Research suggests that people with the condition tend to be more introverted. Because of this, they tend to focus their attention inward on their own perceived weaknesses and failures, which then exacerbates feelings of anxiety and depression.


Outside of Japan and some other Asian countries, clinicians don't recognize taijin kyofusho as a separate disorder and usually treat it the same way as social anxiety disorder. Typical treatments for the condition often involve medication and therapy.


Anti-anxiety medications, antidepressants, or beta blockers may be prescribed to help treat social anxiety disorders. Such medications are often most effective when combined with some type of psychotherapy.


Cognitive-behavioral therapy (CBT) is a type of psychotherapy that is often used to treat social anxiety. It focuses on helping people identify and change negative thoughts that contribute to anxiety. It also helps people find other ways of coping with fear and practice social skills that can be helpful for reducing social fears.

Morita Therapy

Japanese clinicians frequently use Morita therapy. Developed in the 1910s, traditional Morita therapy is a highly regimented progression that helps the patient learn to accept and redirect his thoughts. Stage one is bed rest in total isolation, stages two and three focus on work, and only stage four includes what therapeutic techniques such as talk therapy.

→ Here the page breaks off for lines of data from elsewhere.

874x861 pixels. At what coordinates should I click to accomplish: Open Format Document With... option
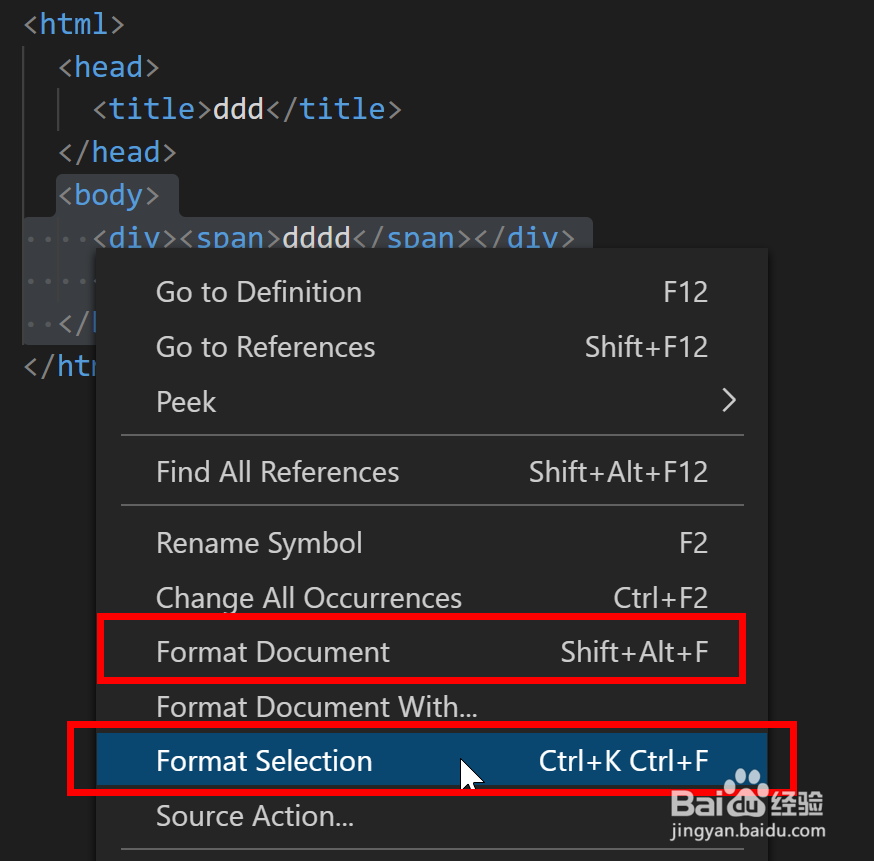coord(432,706)
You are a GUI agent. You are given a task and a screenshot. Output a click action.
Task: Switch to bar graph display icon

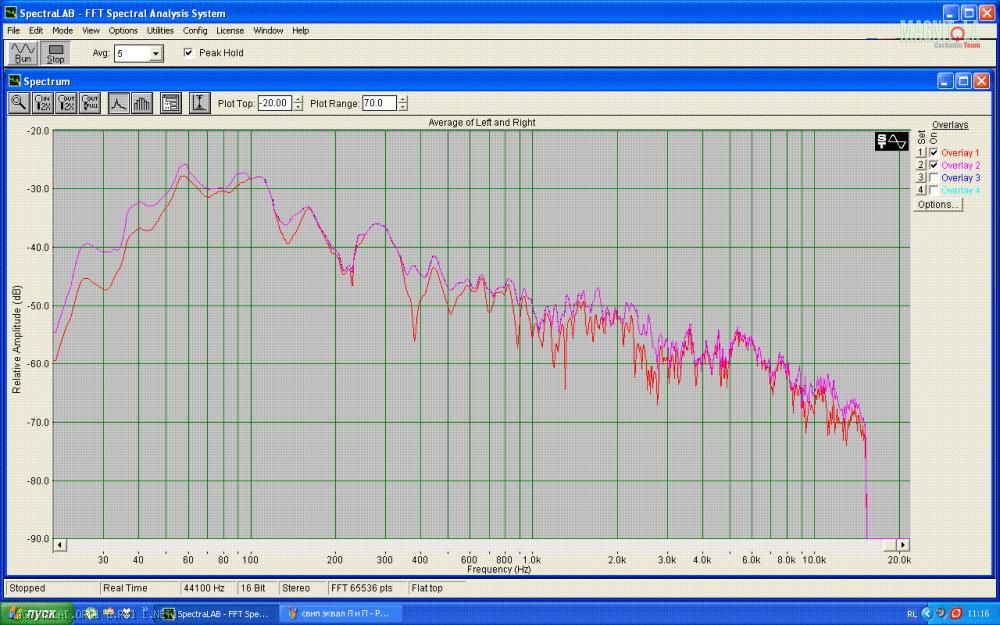[x=142, y=102]
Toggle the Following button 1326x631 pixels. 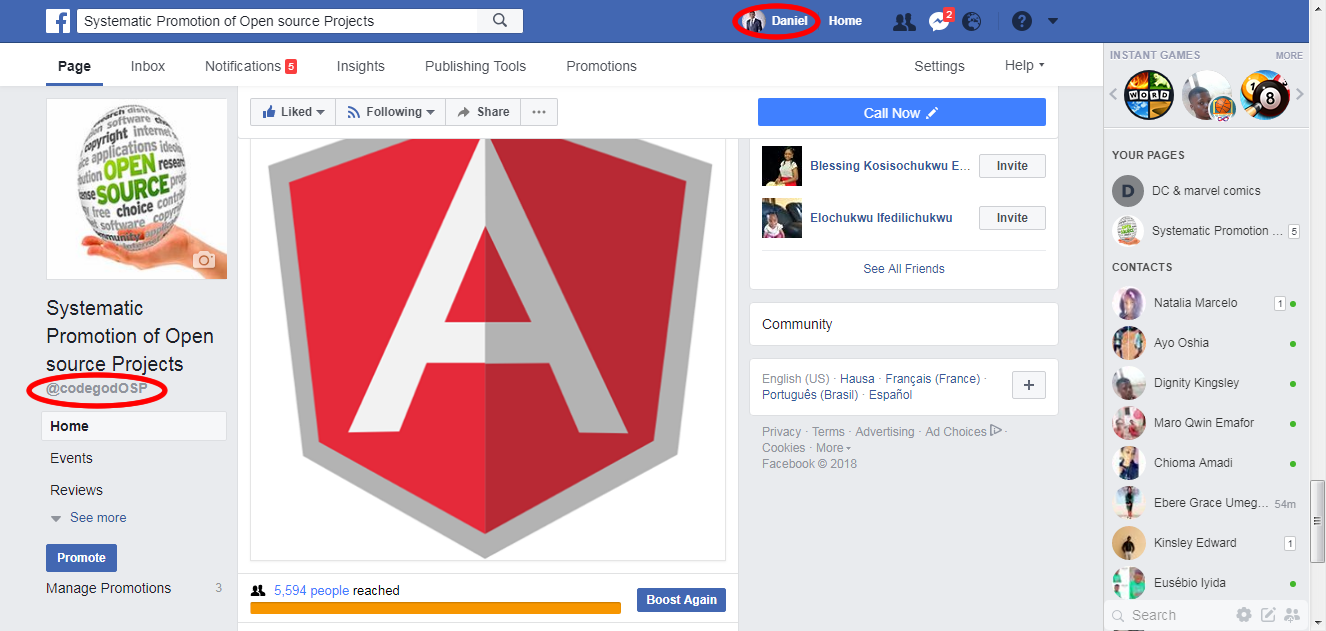390,112
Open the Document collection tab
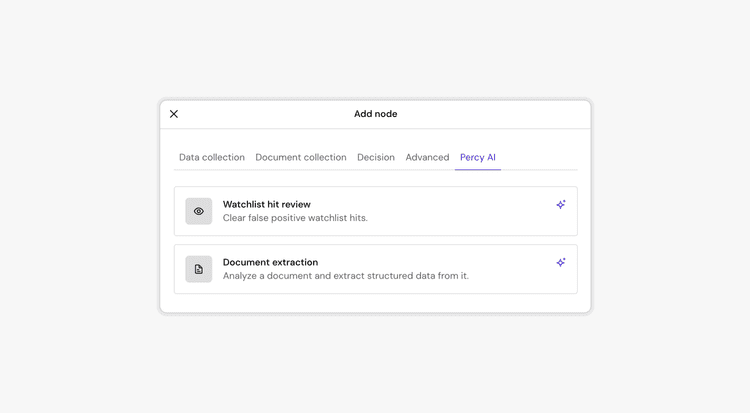The height and width of the screenshot is (413, 750). [301, 157]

Today, Japanese clinicians modify Morita therapy for outpatient or group settings, but the basic principles remain the same. Japanese doctors sometimes prescribe medications as an adjunct to therapy.


In addition to seeking professional treatment for the conditions, people may also be able to utilize self-help strategies to help manage feelings of anxiety.

  • Relaxation techniques: Strategies such as deep breathing and progressive muscle relaxation can help reduce feelings of anxiety in social situations. Research suggests that deep breathing, for example, can help lower symptoms of arousal, anxiety, and depression.
  • Self-care: Taking care of physical well-being is another tactic that can help people manage feelings of anxiety. Getting enough sleep, eating a healthy diet, and getting regular exercise are all important for feeling good and keeping anxiety at bay. Avoiding excessive caffeine can also be helpful.
  • Practice social skills: It can also be helpful for people with social anxiety to practice their social skills with people that they trust. Spending time with friends, joining a support group, or attending group therapy are good ways to get practice in settings that are safe and encouraging.

A Word From Verywell

While taijin kyofusho can create significant distress, effective treatments are available. If you are experiencing symptoms of anxiety that are keeping you from fulfilling everyday needs including your work, relationships, school, or daily living, you should contact a mental health professional.